▽

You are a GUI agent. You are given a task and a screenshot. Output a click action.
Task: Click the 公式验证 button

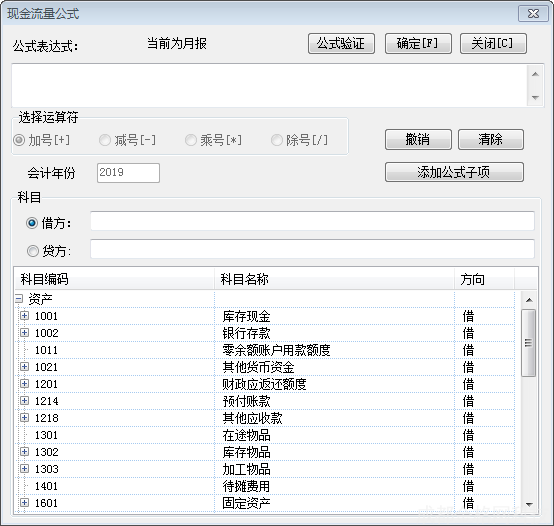pos(341,44)
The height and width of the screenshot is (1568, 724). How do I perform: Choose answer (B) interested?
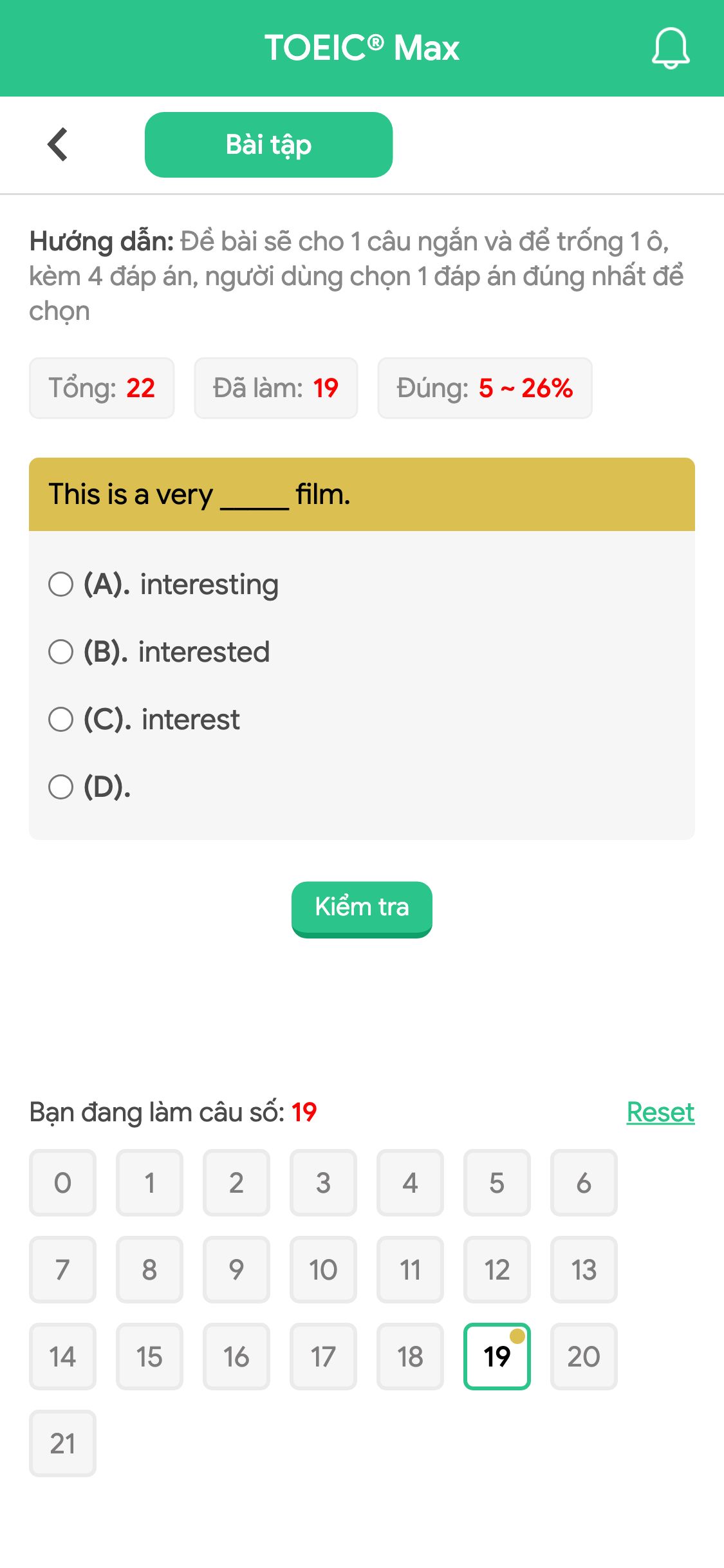pyautogui.click(x=61, y=652)
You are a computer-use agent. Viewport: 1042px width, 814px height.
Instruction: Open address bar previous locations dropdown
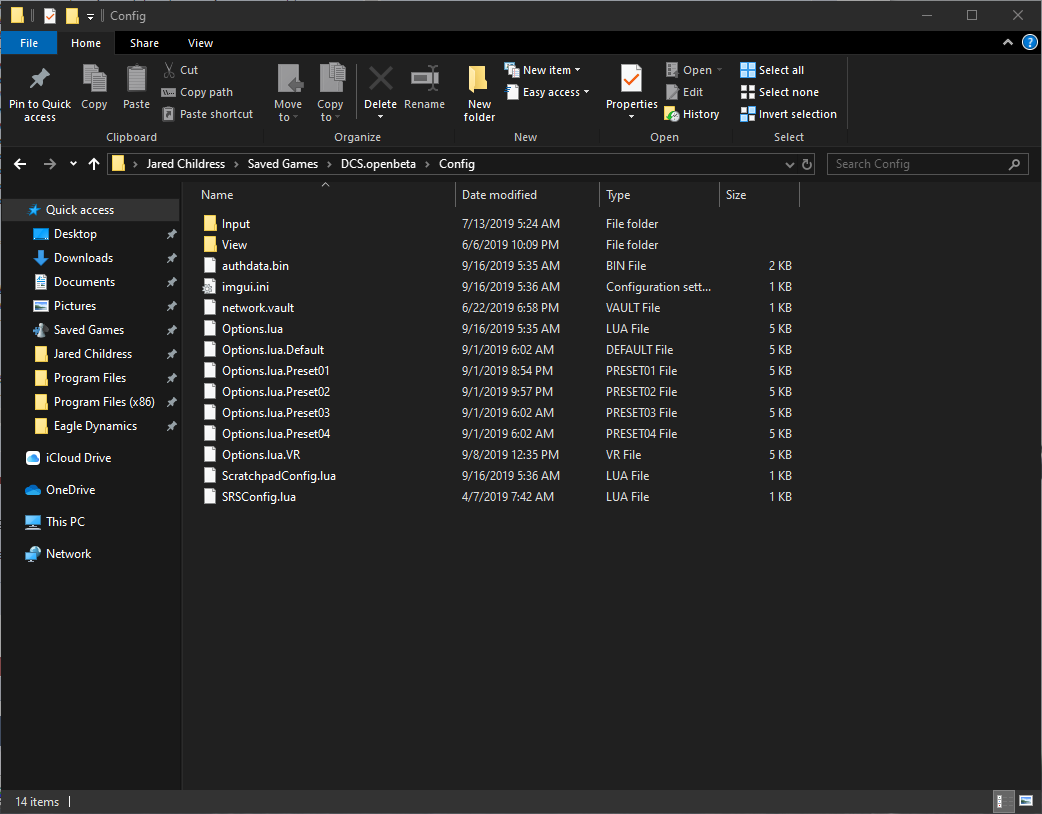[x=789, y=164]
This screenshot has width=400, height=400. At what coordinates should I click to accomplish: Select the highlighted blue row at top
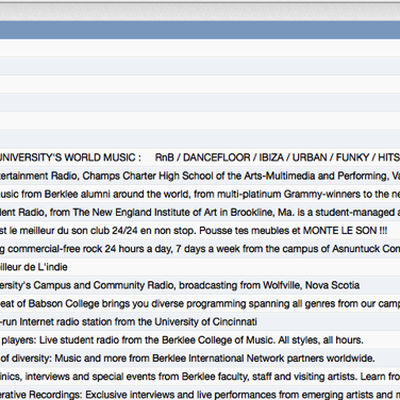[200, 30]
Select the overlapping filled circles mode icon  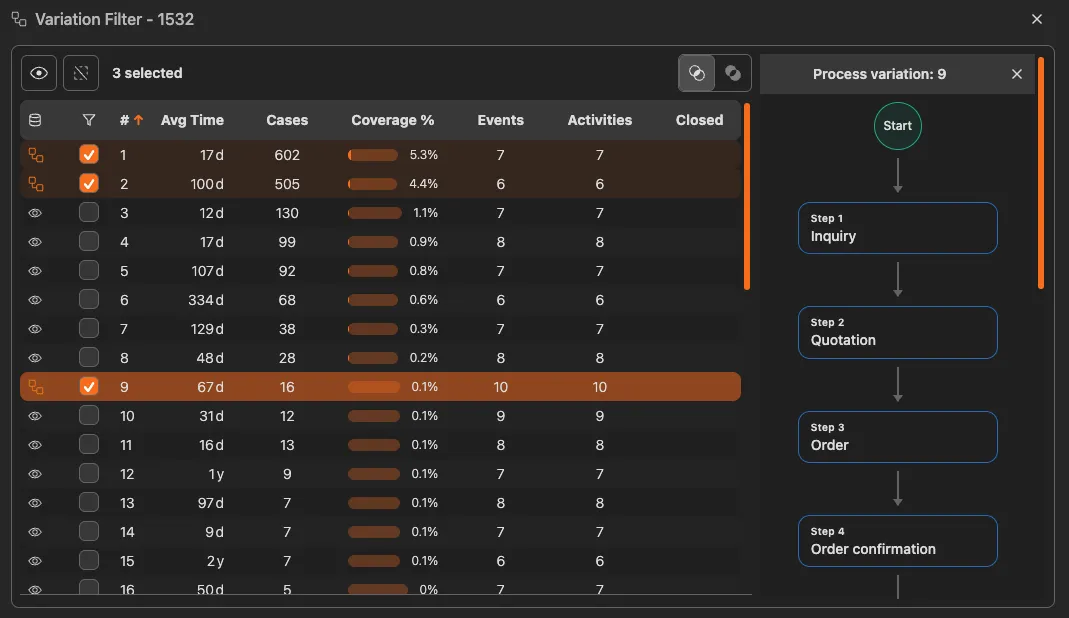click(733, 73)
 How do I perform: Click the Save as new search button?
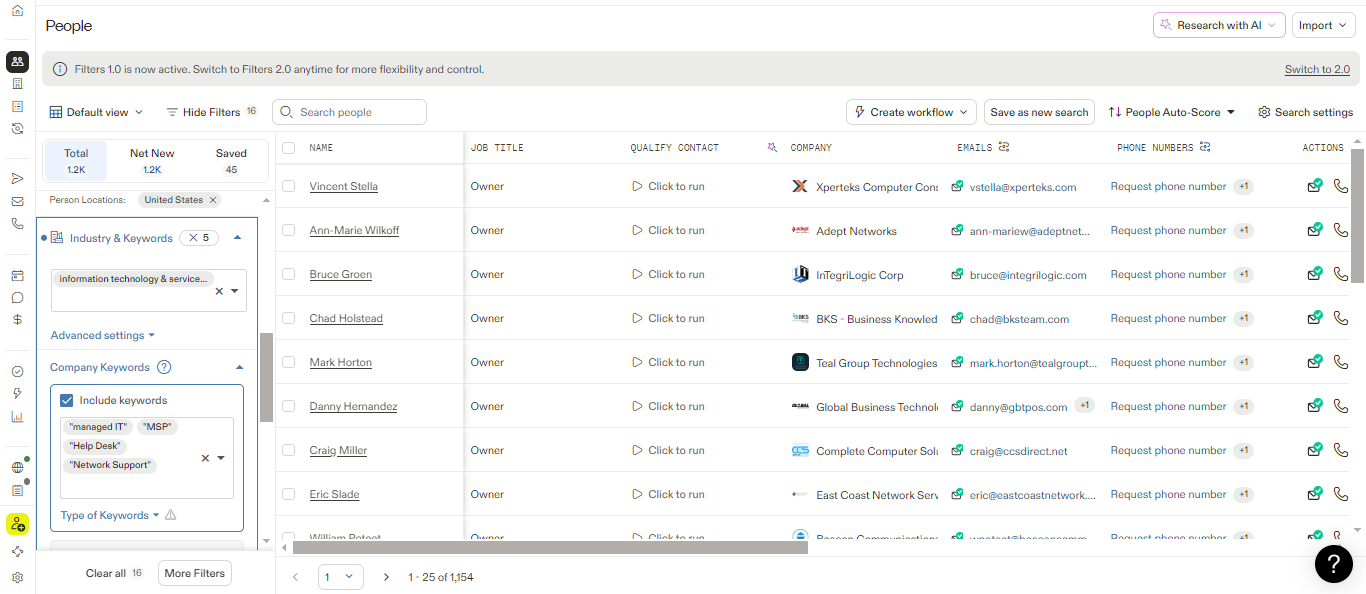point(1039,112)
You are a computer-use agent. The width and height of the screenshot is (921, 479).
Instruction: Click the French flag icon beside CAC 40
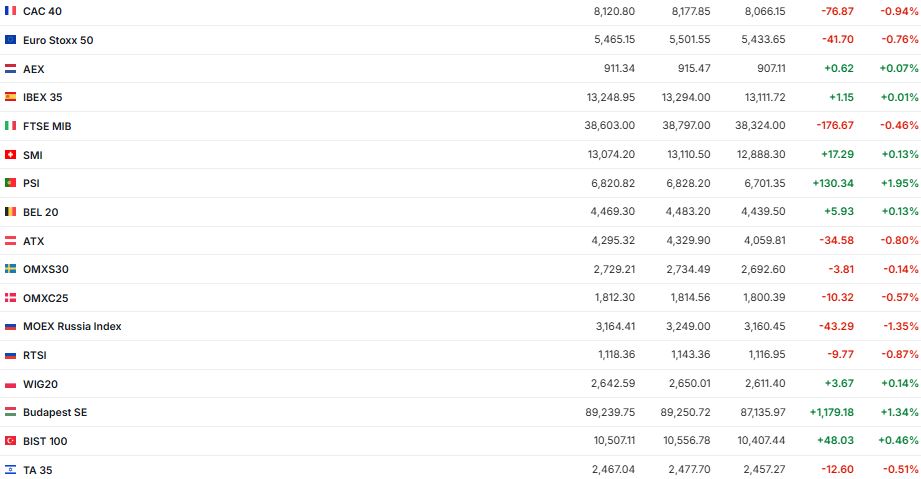tap(10, 11)
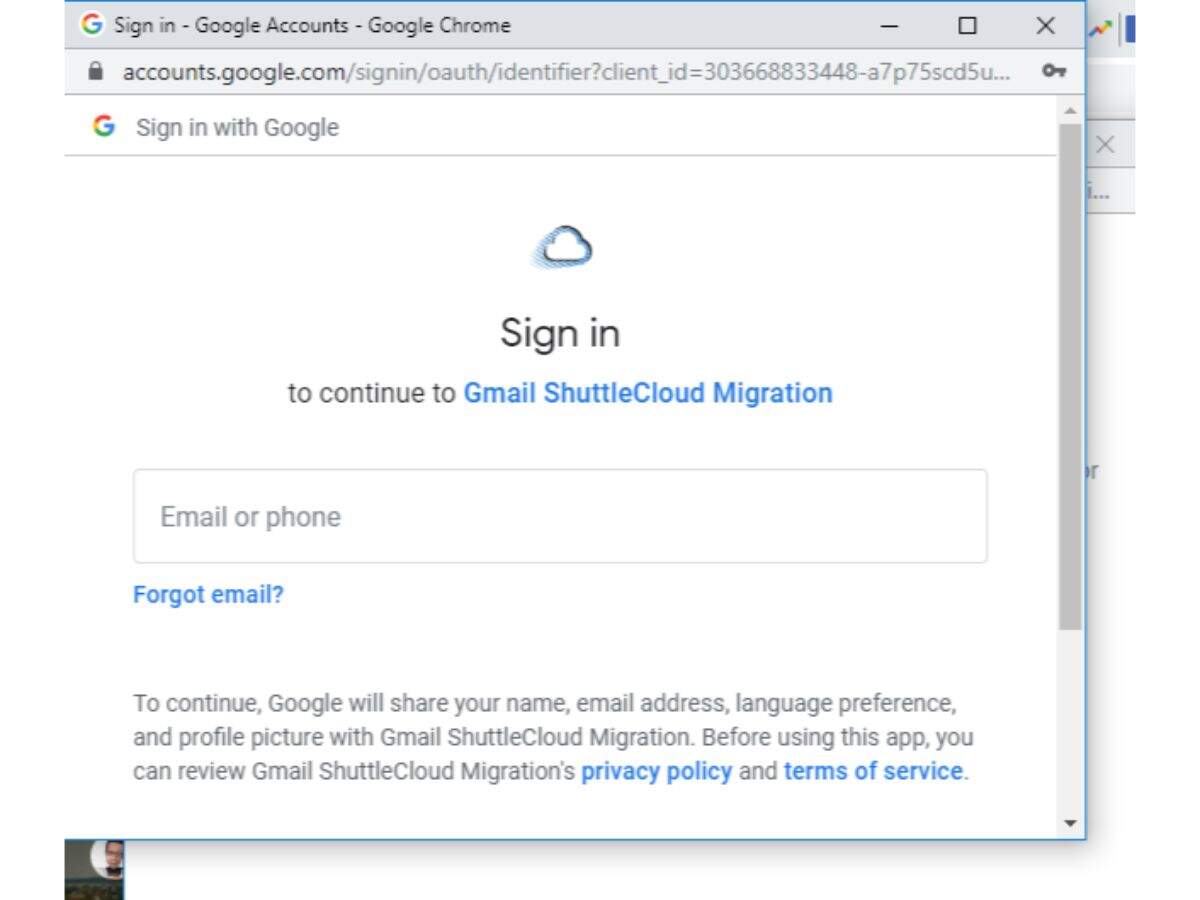Click the profile photo thumbnail below the popup
The height and width of the screenshot is (900, 1200).
96,868
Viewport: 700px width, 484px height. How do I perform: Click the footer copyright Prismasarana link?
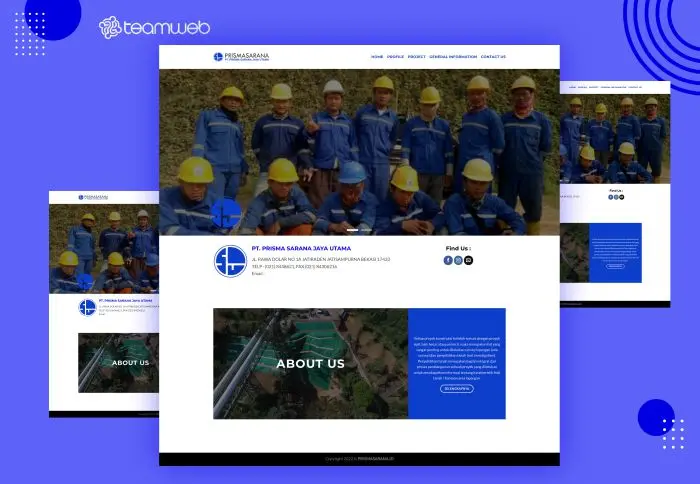(375, 459)
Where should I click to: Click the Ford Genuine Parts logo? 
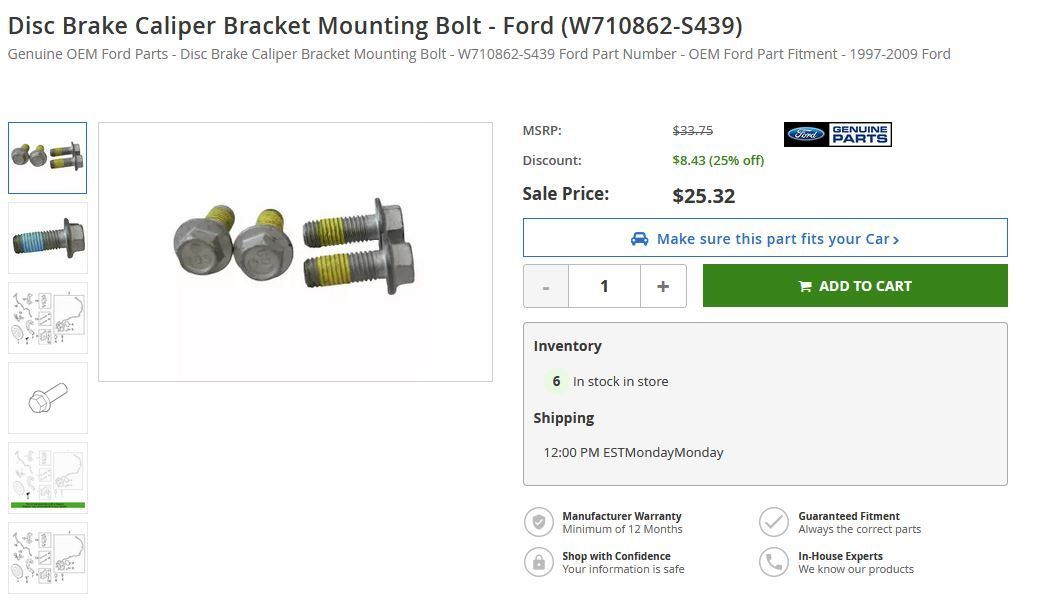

△

Make a copy of each line in the records above that has the word "computer".

You are a computer-use agent. Viewport: 1042px width, 814px height.
You are a computer-use agent. The width and height of the screenshot is (921, 479).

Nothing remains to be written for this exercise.